Every line below that includes the word "will" needs to be copied.

Saved data entries:
BEGIN

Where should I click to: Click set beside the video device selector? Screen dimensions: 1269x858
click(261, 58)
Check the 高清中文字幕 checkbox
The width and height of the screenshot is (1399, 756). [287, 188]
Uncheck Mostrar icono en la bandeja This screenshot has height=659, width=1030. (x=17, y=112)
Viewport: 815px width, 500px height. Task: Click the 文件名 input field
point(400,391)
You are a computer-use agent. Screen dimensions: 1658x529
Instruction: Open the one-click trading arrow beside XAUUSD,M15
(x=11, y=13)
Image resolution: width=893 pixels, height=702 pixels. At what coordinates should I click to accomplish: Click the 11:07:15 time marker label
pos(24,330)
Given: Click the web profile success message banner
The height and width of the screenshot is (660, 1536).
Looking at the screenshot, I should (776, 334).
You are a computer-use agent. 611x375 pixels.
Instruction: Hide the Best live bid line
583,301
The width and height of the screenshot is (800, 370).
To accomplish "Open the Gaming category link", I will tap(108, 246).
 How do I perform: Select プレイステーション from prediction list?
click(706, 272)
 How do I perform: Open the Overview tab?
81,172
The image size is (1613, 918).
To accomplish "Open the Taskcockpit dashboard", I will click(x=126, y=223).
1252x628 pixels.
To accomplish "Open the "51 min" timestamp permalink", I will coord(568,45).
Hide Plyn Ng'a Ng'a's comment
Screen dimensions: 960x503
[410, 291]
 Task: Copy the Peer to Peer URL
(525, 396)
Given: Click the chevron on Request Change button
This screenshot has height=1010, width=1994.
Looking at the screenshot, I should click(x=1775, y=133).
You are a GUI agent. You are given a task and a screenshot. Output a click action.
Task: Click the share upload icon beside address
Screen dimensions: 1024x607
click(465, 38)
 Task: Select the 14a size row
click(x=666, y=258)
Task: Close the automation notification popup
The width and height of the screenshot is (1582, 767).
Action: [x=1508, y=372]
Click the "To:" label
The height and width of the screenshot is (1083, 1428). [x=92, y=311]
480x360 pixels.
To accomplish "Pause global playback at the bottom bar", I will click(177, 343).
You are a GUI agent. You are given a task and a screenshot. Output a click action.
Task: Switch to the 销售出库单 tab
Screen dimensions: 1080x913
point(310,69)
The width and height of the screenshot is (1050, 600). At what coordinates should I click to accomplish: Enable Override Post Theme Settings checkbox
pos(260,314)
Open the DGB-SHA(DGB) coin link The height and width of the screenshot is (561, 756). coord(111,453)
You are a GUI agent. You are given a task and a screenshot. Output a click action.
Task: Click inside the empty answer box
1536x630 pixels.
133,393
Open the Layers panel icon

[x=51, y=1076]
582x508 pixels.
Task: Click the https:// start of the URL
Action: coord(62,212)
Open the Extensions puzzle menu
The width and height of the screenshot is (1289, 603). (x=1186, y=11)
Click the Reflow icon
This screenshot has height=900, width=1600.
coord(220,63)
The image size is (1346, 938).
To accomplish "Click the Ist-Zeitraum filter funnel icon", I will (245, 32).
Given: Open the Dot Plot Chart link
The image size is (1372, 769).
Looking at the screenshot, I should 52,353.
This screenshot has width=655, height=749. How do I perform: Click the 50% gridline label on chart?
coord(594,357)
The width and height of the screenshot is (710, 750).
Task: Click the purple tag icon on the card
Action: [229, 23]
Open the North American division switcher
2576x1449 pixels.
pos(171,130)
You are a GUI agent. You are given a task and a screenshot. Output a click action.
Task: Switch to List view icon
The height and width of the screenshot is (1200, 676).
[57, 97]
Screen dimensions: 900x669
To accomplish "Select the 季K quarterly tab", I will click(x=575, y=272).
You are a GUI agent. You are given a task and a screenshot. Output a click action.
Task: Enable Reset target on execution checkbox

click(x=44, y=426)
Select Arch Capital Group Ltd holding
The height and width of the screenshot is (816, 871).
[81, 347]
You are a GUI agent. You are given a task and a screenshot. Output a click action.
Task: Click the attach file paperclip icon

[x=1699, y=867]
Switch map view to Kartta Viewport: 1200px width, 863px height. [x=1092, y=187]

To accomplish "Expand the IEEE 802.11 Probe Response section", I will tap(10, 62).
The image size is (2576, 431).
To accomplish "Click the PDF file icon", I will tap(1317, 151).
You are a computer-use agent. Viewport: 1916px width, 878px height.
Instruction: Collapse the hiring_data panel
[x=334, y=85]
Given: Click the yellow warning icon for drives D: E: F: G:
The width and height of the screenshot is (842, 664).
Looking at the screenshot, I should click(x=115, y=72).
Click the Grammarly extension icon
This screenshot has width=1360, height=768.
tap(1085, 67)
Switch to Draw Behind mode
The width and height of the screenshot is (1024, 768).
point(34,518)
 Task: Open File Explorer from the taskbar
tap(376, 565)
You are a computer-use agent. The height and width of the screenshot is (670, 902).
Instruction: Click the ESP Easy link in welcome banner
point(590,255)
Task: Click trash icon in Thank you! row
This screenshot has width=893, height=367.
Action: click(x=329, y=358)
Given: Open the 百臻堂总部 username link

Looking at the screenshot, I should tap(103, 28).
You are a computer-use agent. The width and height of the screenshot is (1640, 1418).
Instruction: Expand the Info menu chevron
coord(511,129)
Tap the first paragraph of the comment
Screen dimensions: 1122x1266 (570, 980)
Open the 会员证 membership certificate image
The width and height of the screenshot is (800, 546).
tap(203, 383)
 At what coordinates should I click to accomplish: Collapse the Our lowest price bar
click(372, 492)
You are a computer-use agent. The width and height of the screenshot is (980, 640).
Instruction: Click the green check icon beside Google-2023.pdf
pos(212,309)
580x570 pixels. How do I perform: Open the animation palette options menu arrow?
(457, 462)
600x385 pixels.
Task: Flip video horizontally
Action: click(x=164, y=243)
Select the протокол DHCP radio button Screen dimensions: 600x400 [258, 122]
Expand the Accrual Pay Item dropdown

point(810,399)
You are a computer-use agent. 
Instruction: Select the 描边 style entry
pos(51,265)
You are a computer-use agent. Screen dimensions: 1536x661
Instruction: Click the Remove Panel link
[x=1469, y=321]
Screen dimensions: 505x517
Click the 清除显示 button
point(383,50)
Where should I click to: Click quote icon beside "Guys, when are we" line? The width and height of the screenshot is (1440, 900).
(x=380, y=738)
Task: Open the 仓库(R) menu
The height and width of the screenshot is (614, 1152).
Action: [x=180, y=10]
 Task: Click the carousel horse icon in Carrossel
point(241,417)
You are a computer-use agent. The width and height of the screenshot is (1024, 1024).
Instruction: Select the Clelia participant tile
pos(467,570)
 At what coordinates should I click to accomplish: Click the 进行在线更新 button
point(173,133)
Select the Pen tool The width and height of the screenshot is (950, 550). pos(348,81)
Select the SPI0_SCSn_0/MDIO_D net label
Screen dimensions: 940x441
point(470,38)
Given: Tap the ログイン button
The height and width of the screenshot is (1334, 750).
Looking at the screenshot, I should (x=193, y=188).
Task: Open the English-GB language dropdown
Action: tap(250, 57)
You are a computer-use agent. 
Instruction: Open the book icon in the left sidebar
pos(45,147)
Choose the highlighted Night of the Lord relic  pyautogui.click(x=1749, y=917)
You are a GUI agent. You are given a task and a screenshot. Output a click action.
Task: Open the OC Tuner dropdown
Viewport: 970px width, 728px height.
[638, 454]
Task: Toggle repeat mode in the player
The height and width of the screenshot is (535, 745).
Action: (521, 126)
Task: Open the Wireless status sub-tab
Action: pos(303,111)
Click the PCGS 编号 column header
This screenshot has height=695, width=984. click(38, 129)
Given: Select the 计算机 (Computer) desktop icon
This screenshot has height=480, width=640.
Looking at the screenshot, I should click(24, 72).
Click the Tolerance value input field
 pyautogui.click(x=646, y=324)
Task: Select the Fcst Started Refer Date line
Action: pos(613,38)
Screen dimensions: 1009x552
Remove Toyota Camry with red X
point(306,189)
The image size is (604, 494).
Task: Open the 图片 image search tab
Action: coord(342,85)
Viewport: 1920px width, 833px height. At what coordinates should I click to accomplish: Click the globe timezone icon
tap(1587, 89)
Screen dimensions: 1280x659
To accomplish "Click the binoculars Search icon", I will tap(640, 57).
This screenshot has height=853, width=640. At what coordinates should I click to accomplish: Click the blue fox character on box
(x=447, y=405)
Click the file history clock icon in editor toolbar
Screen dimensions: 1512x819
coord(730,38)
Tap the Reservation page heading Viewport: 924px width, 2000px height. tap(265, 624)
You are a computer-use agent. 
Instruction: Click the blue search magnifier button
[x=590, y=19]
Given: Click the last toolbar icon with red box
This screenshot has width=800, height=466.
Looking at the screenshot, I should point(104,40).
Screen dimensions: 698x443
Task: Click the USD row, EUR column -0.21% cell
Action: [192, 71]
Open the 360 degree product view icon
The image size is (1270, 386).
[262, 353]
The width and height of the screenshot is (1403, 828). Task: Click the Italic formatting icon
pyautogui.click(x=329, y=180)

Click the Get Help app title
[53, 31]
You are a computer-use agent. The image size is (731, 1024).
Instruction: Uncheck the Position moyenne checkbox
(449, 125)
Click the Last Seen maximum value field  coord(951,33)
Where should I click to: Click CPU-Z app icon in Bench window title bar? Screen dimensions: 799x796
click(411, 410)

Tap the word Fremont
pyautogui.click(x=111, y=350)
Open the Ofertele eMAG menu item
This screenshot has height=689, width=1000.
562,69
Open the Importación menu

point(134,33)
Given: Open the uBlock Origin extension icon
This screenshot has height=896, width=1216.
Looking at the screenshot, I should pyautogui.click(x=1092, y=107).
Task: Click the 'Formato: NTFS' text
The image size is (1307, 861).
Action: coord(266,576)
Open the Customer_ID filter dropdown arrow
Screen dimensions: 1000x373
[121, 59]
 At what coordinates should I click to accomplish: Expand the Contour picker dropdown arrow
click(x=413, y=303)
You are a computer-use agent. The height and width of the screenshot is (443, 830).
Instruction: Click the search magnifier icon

END

--- Solution for this exercise ---
To accomplish "Open the Gaming category link", I will tap(108, 246).
To accomplish "Open the Taskcockpit dashboard", I will click(x=126, y=223).
To accomplish "Open the "51 min" timestamp permalink", I will coord(568,45).
To accomplish "Pause global playback at the bottom bar", I will click(177, 343).
To accomplish "Click the Ist-Zeitraum filter funnel icon", I will (245, 32).
To accomplish "Select the 季K quarterly tab", I will click(x=575, y=272).
To accomplish "Expand the IEEE 802.11 Probe Response section", I will tap(10, 62).
To accomplish "Click the PDF file icon", I will tap(1317, 151).
To accomplish "Click the binoculars Search icon", I will tap(640, 57).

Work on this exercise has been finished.